Questioning the Authority of History
By Johana Bhuiyan ’13
Sara Castro-Klaren walked into a slowly crowding room carrying a pile of books, each thicker than the next. “I just wanted to start off by showing you a couple of books that I really like,” she began her lecture.
One of these cherished books, each with its fair share of post-its protruding from the pages, was 1491, by Charles C. Mann.
“Not 1492, but 1491,” she said proudly. “Charles C. Mann’s next book is 1493; he doesn’t mention the year we all know about.”
This was precisely her point. Sara Castro-Klaren has an extensive background in Latin American history, having taught at institutions such as Georgetown, Stanford and Dartmouth; writing and publishing pieces such as El Mundo Mágico de J.M. Arguedas and Understanding Mario Vargas Llosa; and serving as chief of the Hispanic division at the Library of Congress.
She is now a professor at Johns Hopkins University, where she created and founded the Latin American Studies program. She spoke at Lehigh University in February.
From her hankering for history, however, came petulance for questioning the history that modern society has come to accept as “fixed” facts with little to no effect on the future.
“At one time or another the past became obsolete,” Castro-Klaren said. “The past was the past, so when did we decide what modernity was? Historians like to arrange stuff and make labels, but when did we decide that the medieval age was medieval? They didn’t call themselves that.”
It is this labeling, Castro-Klaren insisted, that has fogged the retrospective lens many “post-modern” historians look through.
“We need to move a little bit—not stay so fixed by our convictions,” she said. “Naming portrays something in such a way that it can be misrepresented.”
Castro-Klaren raised the issue of authority and validity of recorded facts. “You have to be a person of power to deploy names,” she said. “You have to have authority for them to stick.”

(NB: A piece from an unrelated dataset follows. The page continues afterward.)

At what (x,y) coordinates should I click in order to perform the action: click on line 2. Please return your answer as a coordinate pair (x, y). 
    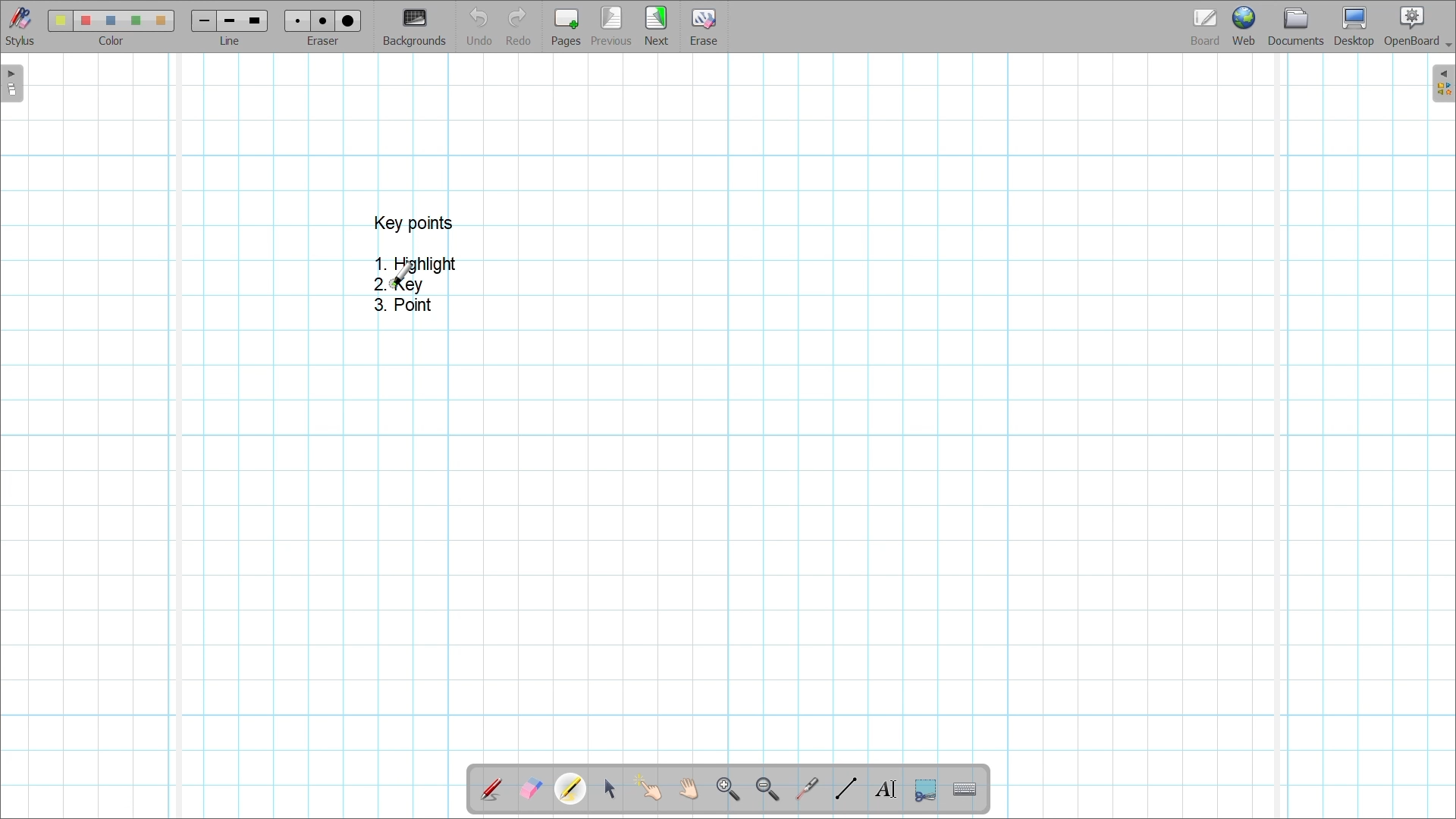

It was then she returned to the idea behind the book 1491.
“Christopher Columbus was looking for the Indies, sailed to a land with unknown people and decided that he found the Indies,” she said. “Columbus was wrong.”
Castro-Klaren emphasized the effect that making sense of newly discovered information within the context of what one does know has on the retelling of history.
“This is a part of the discourse of knowing and not knowing,” she said. “Columbus was just so desperate to get it right; Vespucci tried to sanctify the cartography. He wrote ‘I have found paradise.’ Who’s going to disagree with that?”
Thus history becomes a subjective matter left up to those with the authority to decide what does and does not get passed on through time, Castro-Klaren insisted. It is time to make room for new knowledge within history, she said.